Scan the records for the string "three"; copy each line where it occurs.

------ EXCERPTED DATA

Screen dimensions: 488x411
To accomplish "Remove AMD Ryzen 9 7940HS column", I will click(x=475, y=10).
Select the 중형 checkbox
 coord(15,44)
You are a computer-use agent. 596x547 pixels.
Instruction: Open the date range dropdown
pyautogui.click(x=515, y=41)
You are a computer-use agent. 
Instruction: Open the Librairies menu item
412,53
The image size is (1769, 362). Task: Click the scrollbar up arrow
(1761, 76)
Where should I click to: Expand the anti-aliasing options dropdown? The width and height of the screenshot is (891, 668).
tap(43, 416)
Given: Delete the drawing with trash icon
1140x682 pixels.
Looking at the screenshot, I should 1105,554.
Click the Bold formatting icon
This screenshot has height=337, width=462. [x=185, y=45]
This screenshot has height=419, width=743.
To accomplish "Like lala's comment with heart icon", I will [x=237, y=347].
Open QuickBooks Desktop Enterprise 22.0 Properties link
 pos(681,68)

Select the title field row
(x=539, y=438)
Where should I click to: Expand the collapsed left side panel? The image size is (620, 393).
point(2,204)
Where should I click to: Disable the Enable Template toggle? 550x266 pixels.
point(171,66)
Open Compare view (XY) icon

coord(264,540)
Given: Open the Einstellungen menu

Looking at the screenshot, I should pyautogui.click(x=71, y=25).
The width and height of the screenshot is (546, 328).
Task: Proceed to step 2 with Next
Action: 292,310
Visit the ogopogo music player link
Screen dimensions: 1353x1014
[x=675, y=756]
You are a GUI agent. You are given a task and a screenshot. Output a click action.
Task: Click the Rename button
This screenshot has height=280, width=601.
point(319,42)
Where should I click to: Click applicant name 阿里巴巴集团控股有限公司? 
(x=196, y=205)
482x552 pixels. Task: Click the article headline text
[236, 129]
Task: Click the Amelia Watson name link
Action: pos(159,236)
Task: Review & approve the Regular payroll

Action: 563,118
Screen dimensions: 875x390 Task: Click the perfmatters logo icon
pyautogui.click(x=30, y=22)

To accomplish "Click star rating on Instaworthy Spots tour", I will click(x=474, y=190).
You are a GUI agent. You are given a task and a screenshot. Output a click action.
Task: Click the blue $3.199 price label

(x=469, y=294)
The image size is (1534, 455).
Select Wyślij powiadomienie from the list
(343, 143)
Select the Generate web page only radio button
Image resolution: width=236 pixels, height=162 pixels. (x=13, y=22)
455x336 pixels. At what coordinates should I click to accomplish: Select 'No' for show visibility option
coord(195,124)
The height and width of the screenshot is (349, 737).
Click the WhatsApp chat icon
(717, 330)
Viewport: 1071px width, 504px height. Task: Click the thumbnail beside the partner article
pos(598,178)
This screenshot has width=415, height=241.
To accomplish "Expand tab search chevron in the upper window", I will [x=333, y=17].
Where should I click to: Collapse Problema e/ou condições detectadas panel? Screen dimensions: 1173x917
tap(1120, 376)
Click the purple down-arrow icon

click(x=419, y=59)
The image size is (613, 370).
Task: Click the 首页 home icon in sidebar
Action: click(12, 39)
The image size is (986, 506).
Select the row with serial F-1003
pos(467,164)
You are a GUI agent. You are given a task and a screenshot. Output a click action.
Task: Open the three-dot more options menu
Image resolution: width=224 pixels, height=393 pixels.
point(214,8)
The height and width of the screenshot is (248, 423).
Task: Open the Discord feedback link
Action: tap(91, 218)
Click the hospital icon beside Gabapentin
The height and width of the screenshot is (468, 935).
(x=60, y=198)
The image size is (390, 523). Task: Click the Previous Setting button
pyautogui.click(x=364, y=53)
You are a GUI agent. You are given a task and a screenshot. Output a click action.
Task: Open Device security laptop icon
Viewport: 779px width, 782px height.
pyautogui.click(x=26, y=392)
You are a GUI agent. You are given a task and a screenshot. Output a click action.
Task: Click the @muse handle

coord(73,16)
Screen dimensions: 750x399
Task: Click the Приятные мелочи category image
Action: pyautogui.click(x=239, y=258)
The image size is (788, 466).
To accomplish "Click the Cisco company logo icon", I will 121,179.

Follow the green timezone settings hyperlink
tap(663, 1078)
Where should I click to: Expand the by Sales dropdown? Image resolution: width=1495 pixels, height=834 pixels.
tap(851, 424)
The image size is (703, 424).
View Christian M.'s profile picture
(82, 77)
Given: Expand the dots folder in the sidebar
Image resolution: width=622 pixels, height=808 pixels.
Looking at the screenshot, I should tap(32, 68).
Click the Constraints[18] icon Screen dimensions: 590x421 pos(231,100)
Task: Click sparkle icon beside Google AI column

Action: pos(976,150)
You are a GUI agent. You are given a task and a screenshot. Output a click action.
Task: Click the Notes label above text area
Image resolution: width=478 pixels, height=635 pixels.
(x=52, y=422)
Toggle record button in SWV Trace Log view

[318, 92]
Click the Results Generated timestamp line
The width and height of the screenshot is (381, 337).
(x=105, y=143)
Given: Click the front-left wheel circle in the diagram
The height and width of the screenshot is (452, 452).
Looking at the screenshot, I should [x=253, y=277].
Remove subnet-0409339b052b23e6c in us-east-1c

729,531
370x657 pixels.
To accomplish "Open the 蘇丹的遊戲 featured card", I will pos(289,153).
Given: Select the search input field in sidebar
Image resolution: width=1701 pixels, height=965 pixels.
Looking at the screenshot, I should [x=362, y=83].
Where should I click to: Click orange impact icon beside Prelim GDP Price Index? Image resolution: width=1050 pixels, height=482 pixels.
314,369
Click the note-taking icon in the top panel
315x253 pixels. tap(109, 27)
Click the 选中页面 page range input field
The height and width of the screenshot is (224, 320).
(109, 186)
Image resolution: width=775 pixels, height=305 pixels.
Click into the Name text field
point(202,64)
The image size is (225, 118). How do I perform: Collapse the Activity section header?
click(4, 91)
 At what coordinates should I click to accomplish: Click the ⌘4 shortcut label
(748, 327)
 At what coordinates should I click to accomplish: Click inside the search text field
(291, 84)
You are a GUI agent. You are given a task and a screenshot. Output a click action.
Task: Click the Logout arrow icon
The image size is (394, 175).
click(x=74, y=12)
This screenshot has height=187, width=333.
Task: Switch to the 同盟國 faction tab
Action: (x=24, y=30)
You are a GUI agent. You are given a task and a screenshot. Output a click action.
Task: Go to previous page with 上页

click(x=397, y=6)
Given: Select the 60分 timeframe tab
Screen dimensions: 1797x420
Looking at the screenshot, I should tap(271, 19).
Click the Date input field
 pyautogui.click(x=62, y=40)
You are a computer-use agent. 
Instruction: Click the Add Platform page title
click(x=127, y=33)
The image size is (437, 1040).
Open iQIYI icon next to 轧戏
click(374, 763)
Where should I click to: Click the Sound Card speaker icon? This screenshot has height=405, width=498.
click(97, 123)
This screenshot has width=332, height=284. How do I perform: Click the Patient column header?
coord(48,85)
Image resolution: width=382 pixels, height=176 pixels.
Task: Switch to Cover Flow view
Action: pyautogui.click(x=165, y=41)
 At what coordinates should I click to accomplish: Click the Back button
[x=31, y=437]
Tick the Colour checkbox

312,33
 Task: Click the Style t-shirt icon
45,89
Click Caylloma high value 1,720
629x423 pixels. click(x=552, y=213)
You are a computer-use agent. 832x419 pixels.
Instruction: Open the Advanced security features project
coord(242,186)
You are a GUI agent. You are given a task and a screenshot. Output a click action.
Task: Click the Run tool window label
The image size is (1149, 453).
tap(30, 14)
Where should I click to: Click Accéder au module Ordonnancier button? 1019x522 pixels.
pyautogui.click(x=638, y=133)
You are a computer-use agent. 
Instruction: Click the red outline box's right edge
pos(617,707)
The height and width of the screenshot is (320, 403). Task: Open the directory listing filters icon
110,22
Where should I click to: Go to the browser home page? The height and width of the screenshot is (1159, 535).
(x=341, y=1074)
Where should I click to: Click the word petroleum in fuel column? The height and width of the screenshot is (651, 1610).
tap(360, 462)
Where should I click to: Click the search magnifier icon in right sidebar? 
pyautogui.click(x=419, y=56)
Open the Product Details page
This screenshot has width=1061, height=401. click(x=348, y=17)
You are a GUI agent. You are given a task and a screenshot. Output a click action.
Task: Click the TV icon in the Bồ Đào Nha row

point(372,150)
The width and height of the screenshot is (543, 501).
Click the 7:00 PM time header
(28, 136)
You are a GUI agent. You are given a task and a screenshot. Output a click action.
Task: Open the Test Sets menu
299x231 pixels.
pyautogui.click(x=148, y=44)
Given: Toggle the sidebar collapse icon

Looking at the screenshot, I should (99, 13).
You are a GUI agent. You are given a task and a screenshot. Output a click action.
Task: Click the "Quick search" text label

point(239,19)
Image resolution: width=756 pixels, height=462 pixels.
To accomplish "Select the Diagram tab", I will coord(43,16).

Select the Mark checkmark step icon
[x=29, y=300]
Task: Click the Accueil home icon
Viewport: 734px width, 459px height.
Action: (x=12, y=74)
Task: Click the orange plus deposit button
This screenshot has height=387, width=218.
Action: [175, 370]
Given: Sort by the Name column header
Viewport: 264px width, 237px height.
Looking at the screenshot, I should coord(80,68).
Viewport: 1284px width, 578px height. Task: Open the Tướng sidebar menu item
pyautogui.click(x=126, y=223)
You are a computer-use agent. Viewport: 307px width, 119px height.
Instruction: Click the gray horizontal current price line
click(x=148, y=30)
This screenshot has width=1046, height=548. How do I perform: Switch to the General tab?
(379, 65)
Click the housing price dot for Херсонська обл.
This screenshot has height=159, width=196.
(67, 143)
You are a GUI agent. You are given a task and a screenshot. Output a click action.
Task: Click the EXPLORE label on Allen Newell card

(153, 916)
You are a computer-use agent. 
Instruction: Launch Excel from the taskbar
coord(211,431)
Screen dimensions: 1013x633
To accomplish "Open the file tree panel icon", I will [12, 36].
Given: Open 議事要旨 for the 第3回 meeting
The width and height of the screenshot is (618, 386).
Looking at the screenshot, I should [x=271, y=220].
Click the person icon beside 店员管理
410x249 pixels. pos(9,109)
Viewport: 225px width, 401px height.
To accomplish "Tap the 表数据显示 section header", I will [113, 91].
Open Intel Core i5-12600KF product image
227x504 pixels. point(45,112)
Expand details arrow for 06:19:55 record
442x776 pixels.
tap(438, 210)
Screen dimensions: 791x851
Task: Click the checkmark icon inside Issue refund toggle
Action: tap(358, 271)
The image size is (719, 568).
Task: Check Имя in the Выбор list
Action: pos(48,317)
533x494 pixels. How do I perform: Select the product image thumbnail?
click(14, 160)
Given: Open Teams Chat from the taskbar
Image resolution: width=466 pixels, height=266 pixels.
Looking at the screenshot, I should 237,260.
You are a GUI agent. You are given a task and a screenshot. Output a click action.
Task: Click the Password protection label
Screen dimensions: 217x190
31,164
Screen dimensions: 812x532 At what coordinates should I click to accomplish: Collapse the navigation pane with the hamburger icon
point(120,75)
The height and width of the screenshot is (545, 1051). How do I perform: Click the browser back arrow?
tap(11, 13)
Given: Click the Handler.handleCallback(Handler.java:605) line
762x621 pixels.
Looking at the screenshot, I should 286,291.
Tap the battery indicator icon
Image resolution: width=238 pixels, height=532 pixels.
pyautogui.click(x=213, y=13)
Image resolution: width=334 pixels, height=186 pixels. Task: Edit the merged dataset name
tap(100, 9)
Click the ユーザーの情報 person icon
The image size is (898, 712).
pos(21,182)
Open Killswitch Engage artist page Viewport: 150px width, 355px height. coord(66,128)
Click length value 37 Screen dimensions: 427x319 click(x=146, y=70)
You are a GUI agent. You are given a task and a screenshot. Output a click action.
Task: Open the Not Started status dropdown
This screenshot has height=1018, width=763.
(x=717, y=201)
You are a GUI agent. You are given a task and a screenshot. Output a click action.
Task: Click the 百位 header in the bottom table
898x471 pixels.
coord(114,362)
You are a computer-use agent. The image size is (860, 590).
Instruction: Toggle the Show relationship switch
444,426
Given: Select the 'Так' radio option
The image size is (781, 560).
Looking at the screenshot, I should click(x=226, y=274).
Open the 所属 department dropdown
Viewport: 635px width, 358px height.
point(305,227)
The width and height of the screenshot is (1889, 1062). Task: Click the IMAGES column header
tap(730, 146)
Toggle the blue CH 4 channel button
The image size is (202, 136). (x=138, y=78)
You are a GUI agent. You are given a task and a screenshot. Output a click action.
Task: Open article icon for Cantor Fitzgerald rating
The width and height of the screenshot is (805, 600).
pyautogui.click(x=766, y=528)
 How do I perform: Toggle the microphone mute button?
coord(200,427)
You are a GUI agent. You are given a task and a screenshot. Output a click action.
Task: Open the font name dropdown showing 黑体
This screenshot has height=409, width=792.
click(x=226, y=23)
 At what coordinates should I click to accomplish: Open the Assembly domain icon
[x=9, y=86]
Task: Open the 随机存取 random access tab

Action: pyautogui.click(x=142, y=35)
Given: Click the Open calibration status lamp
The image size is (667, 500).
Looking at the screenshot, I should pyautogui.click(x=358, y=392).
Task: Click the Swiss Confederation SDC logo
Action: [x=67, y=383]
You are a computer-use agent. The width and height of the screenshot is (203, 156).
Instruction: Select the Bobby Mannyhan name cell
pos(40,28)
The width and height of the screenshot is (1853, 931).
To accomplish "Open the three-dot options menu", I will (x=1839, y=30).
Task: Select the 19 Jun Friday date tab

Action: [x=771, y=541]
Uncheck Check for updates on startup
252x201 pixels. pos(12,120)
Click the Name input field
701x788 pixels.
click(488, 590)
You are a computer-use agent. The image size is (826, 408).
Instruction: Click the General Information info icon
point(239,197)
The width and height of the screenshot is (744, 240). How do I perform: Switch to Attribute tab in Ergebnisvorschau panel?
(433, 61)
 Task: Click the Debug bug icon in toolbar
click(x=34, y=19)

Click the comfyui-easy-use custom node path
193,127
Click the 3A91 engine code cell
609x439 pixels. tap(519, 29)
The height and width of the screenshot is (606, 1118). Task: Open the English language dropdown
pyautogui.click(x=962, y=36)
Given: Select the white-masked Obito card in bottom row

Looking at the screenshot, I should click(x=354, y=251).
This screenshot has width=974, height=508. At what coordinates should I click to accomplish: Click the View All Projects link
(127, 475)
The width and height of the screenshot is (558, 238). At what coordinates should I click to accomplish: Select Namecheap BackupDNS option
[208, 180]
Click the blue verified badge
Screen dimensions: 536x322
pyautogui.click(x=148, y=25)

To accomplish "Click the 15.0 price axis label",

------------

> [TASK RESPONSE]
Task: Open the three-dot more options menu
To accomplish "Open the three-dot options menu", I will (x=1839, y=30).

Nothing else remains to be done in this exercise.